[Dataset entries]
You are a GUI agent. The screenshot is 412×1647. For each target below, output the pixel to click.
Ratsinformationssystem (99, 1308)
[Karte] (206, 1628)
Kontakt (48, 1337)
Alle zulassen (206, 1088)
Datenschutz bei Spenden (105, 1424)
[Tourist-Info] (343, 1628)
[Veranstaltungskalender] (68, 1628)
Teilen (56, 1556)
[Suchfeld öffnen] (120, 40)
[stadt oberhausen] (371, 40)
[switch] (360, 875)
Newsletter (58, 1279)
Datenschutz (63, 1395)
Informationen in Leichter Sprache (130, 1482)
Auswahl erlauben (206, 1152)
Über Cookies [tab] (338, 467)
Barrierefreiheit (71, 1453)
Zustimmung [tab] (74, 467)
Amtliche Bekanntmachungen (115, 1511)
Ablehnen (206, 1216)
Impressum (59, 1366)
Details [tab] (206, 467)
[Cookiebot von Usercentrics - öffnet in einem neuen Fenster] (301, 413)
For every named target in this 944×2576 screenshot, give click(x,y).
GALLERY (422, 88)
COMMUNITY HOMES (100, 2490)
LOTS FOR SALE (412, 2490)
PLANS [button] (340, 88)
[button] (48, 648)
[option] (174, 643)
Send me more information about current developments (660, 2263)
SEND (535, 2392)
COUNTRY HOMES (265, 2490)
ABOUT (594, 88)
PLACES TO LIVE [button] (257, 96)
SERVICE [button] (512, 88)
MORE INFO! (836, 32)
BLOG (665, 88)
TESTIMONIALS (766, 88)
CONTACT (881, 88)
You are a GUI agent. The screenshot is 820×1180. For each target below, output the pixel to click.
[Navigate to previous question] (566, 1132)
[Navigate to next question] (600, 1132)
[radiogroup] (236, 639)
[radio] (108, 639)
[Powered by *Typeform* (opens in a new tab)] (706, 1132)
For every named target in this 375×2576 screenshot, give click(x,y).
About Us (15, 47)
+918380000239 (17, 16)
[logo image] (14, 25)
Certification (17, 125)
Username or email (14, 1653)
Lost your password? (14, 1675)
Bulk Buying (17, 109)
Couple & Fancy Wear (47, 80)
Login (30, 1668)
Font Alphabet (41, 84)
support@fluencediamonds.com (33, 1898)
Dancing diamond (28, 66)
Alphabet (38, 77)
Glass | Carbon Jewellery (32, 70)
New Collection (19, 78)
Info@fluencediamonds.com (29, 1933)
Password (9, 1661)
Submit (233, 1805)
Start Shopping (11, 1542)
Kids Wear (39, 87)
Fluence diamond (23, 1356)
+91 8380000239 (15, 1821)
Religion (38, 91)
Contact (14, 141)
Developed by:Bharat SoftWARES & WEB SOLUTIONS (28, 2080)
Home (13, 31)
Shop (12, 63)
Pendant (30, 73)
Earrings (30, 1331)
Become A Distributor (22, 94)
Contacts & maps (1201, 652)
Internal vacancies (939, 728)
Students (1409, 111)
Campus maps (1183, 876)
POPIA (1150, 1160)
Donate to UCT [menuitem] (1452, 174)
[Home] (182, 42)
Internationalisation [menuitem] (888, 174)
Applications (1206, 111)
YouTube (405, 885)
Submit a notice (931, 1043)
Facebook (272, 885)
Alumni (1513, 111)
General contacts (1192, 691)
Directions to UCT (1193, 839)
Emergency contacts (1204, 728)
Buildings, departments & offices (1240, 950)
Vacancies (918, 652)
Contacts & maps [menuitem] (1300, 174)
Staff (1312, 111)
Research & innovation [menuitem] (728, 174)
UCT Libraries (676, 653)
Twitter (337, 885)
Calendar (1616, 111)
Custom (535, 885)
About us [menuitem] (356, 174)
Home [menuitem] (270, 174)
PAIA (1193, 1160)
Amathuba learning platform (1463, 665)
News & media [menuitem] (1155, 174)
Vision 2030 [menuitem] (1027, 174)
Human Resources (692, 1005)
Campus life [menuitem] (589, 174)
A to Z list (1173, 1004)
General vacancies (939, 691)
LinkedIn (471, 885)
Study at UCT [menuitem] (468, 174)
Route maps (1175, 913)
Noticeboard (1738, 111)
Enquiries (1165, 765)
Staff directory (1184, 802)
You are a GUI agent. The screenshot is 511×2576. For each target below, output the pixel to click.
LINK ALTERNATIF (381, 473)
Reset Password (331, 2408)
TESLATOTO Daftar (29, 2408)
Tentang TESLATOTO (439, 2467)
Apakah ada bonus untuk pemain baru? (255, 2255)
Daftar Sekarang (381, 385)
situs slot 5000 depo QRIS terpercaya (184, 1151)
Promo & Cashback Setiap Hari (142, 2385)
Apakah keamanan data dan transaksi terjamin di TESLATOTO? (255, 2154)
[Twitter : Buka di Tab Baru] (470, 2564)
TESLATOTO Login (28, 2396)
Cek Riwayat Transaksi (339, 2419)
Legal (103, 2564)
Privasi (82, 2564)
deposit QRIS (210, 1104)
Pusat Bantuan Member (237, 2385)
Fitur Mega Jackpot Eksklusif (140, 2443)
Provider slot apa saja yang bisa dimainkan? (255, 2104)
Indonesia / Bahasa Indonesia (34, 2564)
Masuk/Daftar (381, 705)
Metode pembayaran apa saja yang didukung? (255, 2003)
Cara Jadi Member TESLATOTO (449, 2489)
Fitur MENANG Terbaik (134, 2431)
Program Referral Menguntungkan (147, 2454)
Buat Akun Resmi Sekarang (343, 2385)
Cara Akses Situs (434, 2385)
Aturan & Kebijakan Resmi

## [Exercise brief]
Search the entries for the word "below", then copy every line in which it is found.

## [Solution for this problem]
You are a GUI agent. The screenshot is 412×1647. For each target below, output the pixel to click.
You are a GUI agent. The screenshot is 820×1180. For each target below, output the pixel to click.
You are a GUI agent. The screenshot is 511×2576. For each target below, output the pixel to click.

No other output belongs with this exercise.